Smale's Fundamental Theorem of Algebra reconsidered
For researchers in complexity theory and numerical analysis, this provides a polynomial average-case complexity result for a classic algorithm, extending previous work and suggesting potential for full polynomiality.
This paper revisits Smale's 1981 algorithm for solving polynomial equations via Newton's method, improving the average cost bound from infinite to polynomial in the Bézout number and input dimension, specifically for dimensions where the maximum degree is at least n^{1+ε}.

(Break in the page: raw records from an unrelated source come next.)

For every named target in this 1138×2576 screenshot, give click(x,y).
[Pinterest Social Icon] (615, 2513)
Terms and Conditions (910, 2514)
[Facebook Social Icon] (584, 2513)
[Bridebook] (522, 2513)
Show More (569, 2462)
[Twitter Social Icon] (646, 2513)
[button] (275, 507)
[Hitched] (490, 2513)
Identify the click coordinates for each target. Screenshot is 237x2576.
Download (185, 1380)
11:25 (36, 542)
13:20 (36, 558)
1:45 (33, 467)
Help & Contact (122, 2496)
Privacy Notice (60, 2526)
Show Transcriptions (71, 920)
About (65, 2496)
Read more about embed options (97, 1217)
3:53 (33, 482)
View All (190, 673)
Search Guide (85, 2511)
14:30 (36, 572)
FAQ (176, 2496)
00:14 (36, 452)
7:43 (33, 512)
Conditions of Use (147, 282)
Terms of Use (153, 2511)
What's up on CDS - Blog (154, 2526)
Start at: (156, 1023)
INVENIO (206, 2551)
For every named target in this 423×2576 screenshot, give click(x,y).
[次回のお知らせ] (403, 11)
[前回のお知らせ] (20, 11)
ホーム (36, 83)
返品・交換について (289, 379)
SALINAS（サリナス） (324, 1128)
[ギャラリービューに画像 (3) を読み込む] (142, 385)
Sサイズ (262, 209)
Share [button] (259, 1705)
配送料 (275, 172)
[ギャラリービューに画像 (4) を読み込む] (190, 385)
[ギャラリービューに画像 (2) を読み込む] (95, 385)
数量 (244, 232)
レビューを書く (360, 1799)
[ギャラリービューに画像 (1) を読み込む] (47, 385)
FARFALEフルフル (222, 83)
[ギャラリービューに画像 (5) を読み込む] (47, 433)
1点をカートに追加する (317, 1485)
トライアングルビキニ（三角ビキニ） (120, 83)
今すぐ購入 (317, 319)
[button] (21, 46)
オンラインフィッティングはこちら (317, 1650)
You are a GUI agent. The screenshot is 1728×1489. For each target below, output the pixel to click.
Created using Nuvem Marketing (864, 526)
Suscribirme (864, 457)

In his 1981 Fundamental Theorem of Algebra paper Steve Smale initiated the complexity theory of finding a solution of polynomial equations of one complex variable by a variant of Newton's method. In this paper we reconsider his algorithm in the light of work done in the intervening years. Smale's upper bound estimate was infinite average cost. Our's is polynomial in the Bézout number and the dimension of the input. Hence polynomial for any range of dimensions where the Bézout number is polynomial in the input size. In particular not just for the case that Smale considered but for a range of dimensions as considered by Bürgisser-Cucker where the max of the degrees is greater than or equal to $n^{1+ε}$ for some fixed $ε$. It is possible that Smale's algorithm is polynomial cost in all dimensions and our main theorem raises some problems that might lead to a proof of such a theorem.